My texture wrapping mode is set to GL_REPEAT
. What might be wrong ?
This is a precision issue. mediump
, which is the highest precision that is guaranteed to be supported in ES 2.0 shaders, has a floating point magnitude range of [2^-14, 2^14], as listed in the table on page 33 of the spec ("The OpenGL ES Shading Language", version 1.00, which can be found at https://www.khronos.org/registry/gles/).

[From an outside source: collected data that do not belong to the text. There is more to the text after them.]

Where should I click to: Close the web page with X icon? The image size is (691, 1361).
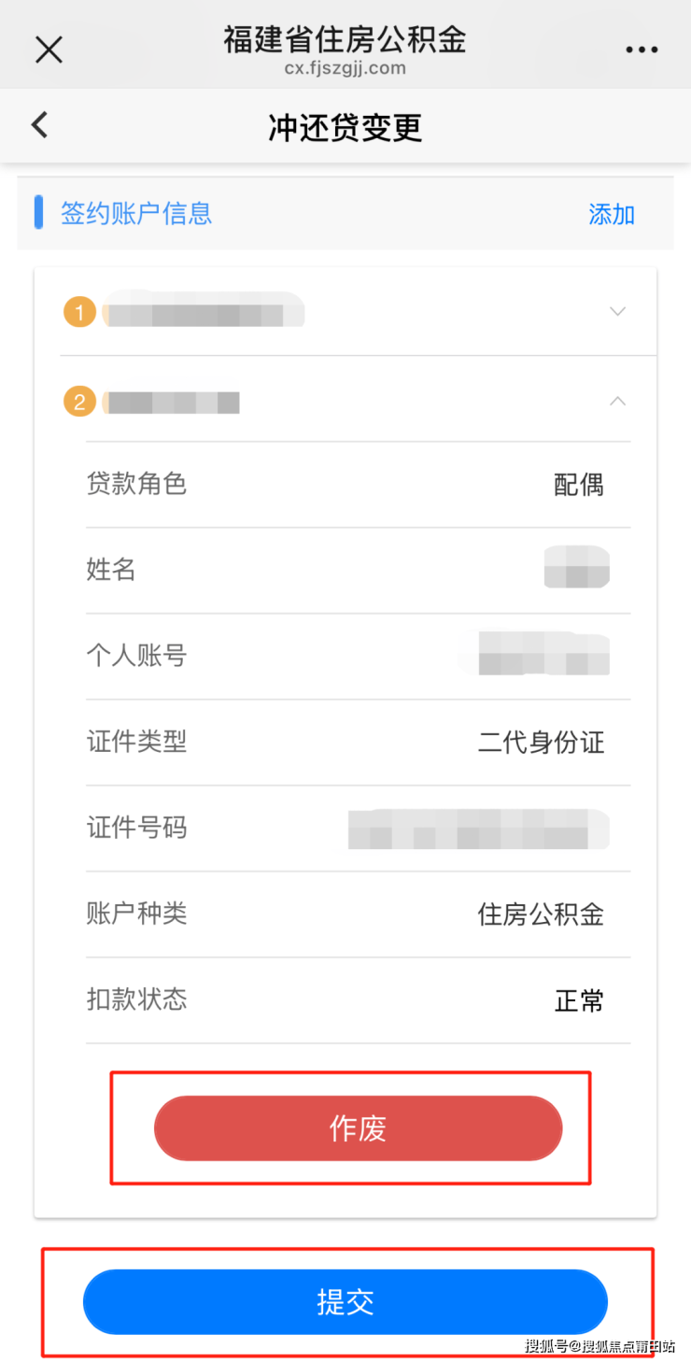[49, 50]
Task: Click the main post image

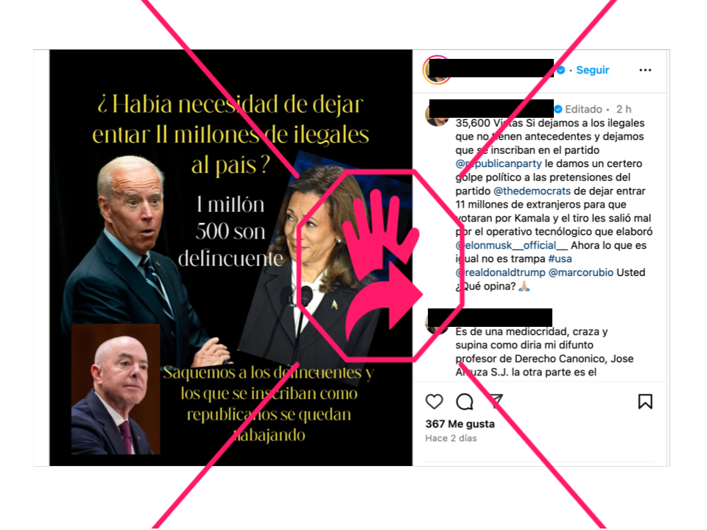Action: [x=231, y=258]
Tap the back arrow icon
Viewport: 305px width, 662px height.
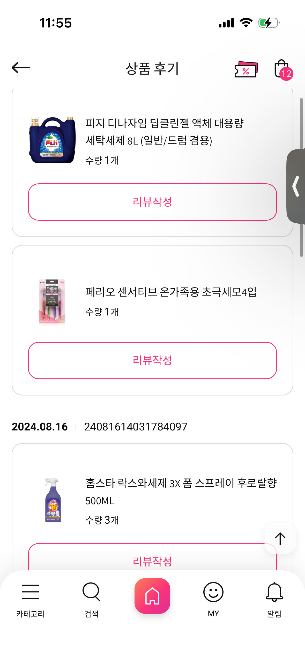point(21,68)
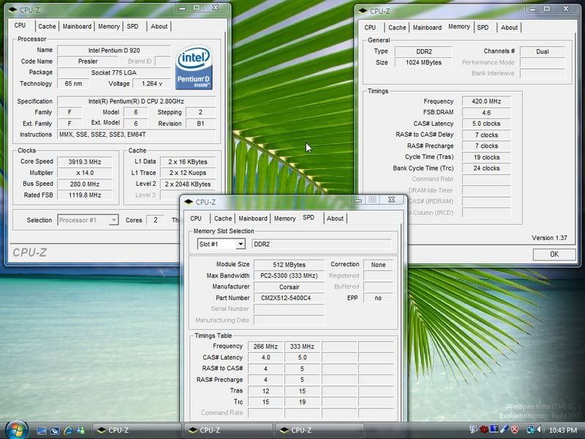The width and height of the screenshot is (585, 439).
Task: Switch to the Cache tab in front window
Action: (x=222, y=218)
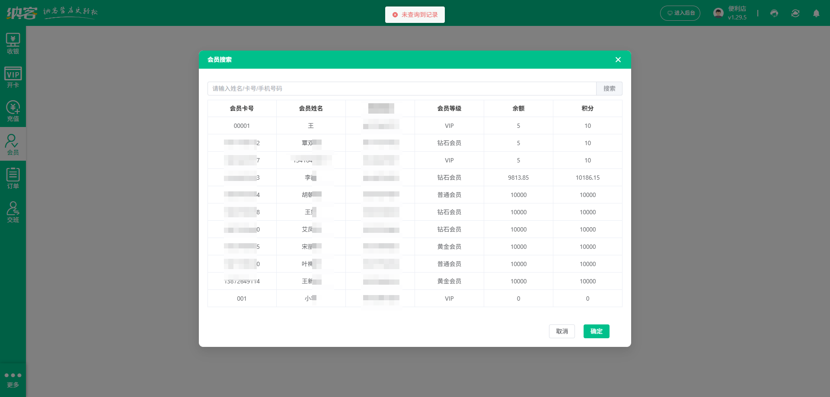Click the user avatar in header
The width and height of the screenshot is (830, 397).
tap(718, 13)
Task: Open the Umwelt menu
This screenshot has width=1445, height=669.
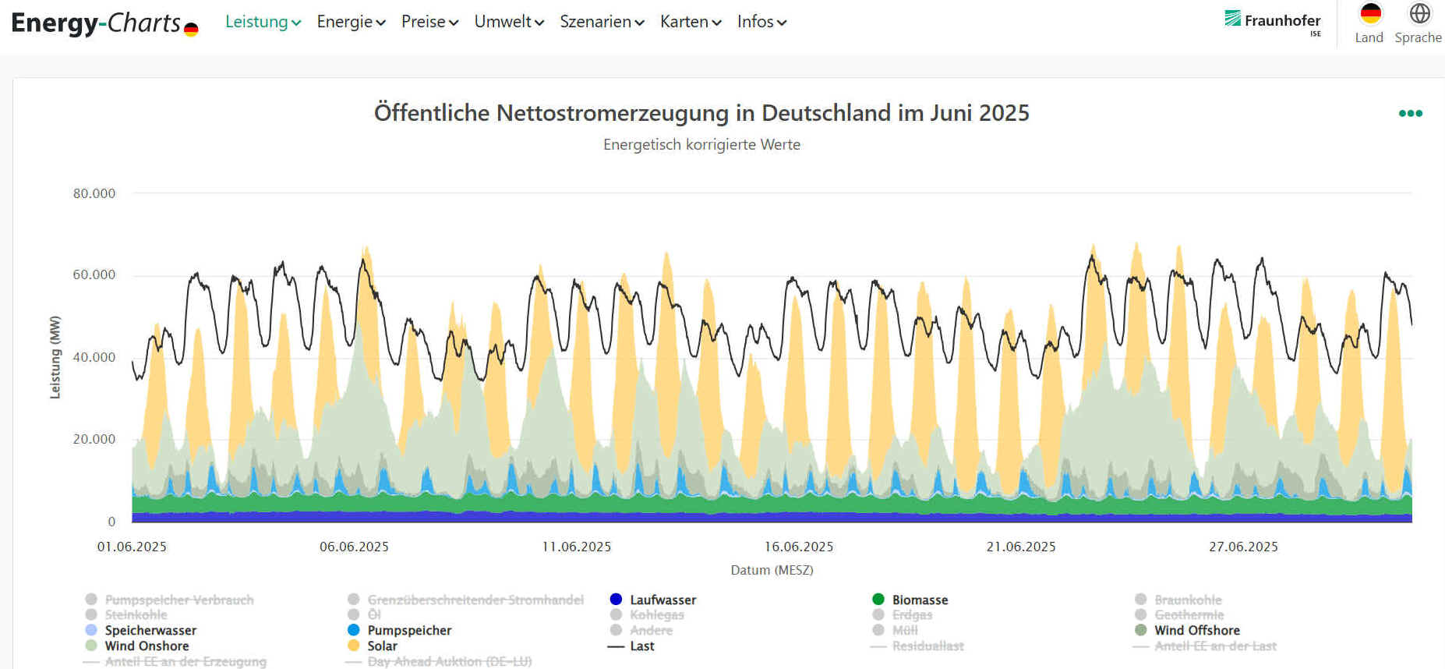Action: pyautogui.click(x=509, y=22)
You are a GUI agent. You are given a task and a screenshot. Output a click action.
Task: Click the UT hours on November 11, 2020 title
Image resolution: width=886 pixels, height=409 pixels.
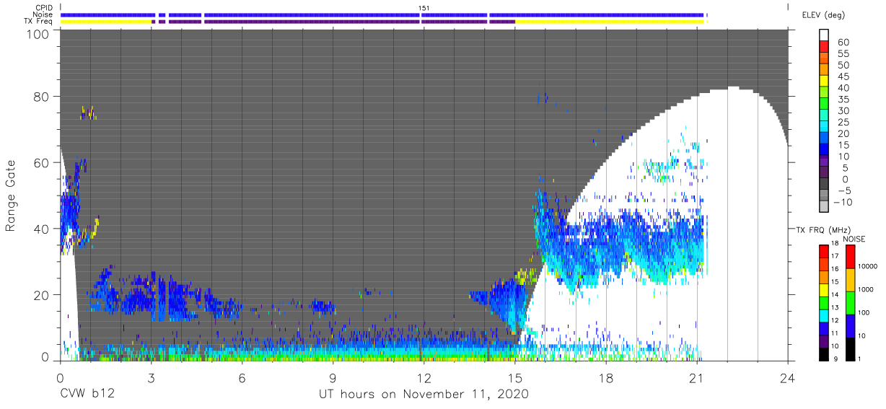424,394
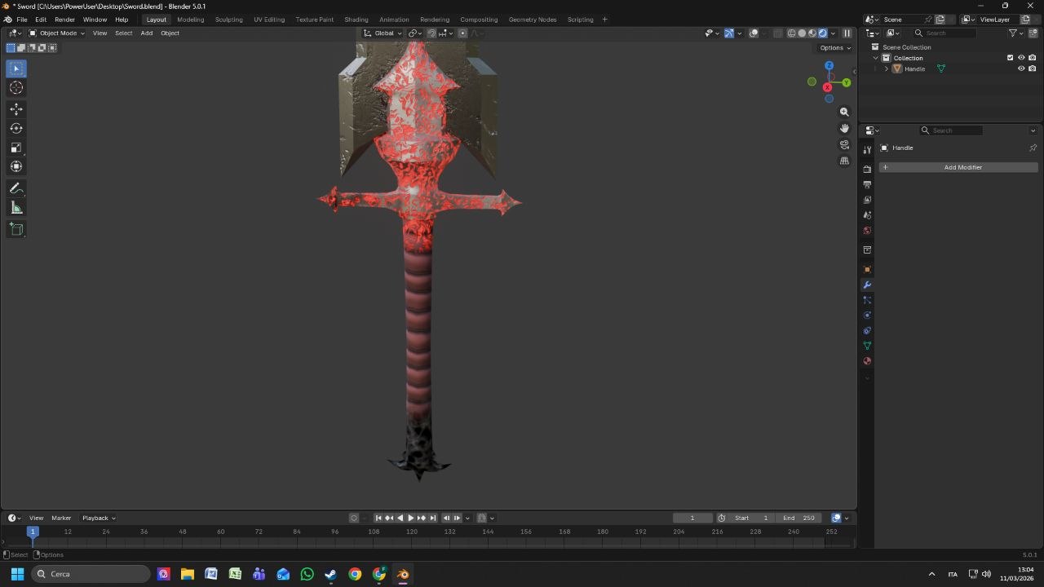Switch viewport shading to Solid mode

pyautogui.click(x=802, y=33)
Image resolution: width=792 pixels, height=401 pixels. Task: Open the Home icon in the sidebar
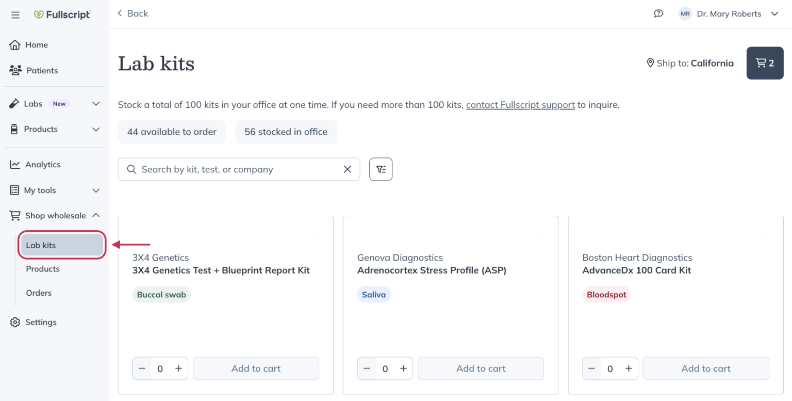pos(15,45)
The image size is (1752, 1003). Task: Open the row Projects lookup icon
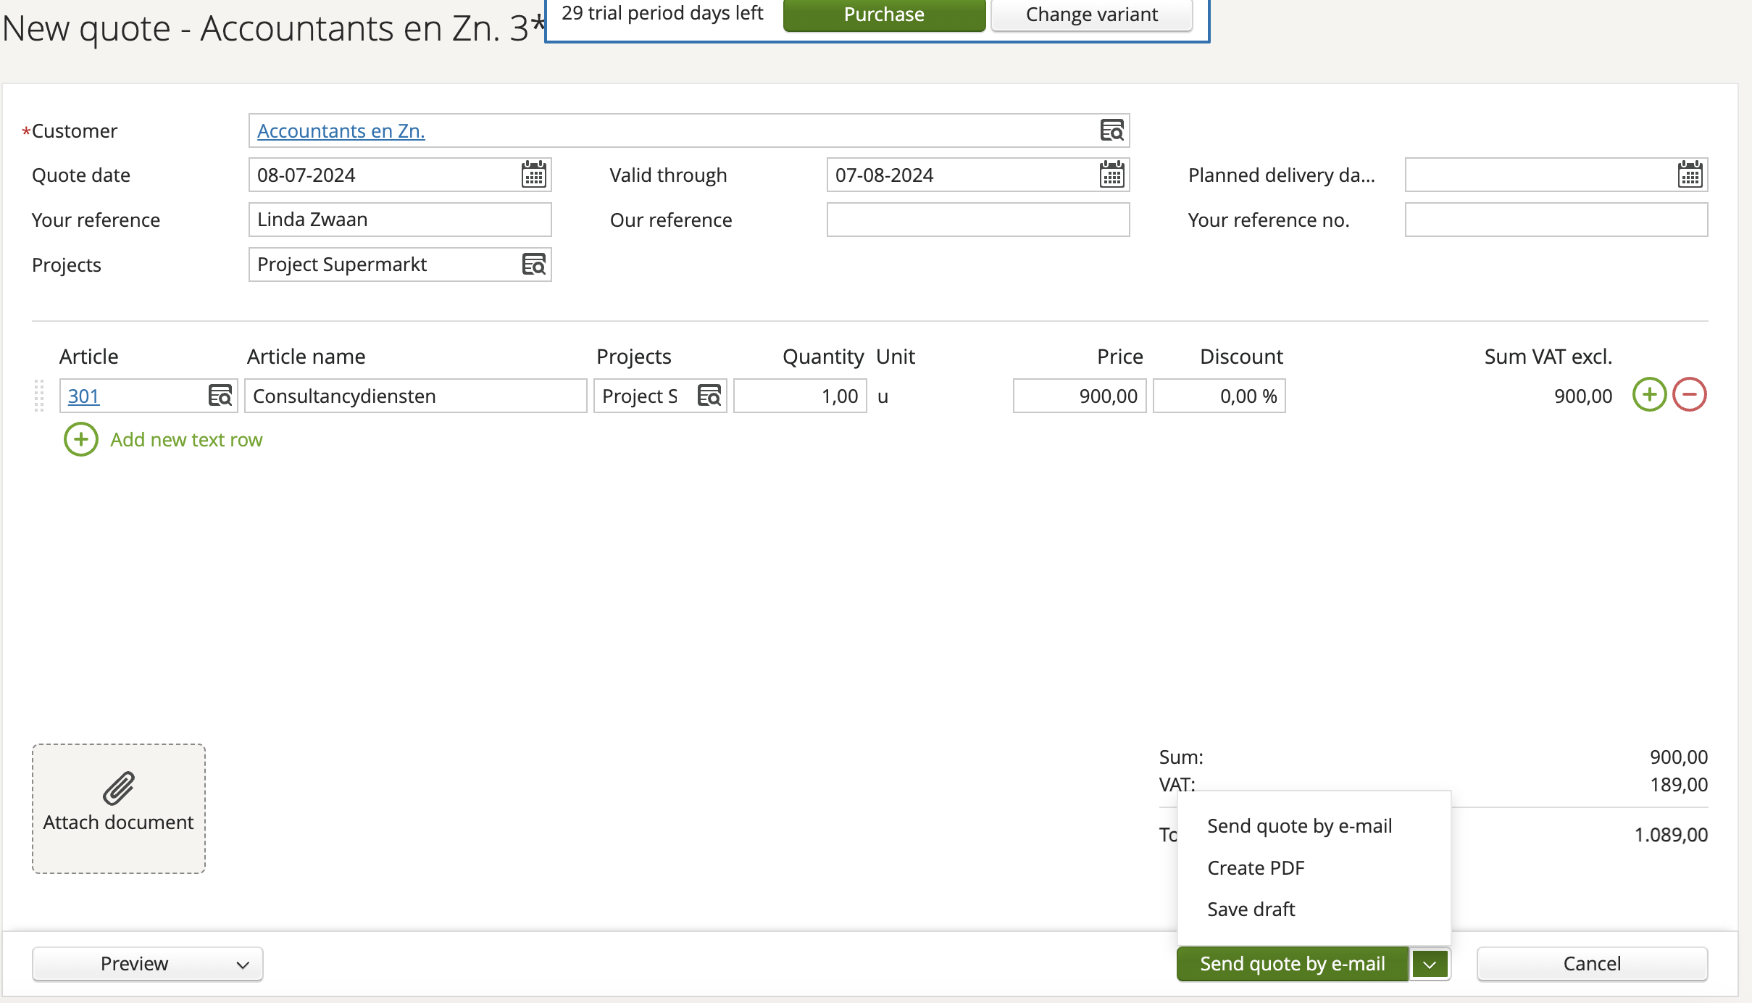click(709, 396)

The following sequence of statements will quickly produce underflow:
float power = 7.0;
float r = pow( pow(p.x*p.x,power) + pow(p.y*p.y,power), 1.0/(2.0*power) );
Looking at this sub-expression:
pow(p.x*p.x,power)
Based on the calculation/comment at the start of your shader, the range of p.x
is [-1, 1]. Using 0.1 as the value:
pow(0.1 * 0.1, 7.0) = pow(0.01, 7.0) = 10^-14
This is right around the limit for a medium
value to underflow. So these sub-expressions will underflow to zero any time either p.x
or p.y
approaches the range [-0.1, 0.1].
It's not obvious what the best workaround is. Some ideas to try:
highp
precision if your device supports it. highp
support is optional in ES 2.0, and only available if GL_FRAGMENT_PRECISION_HIGH
is defined.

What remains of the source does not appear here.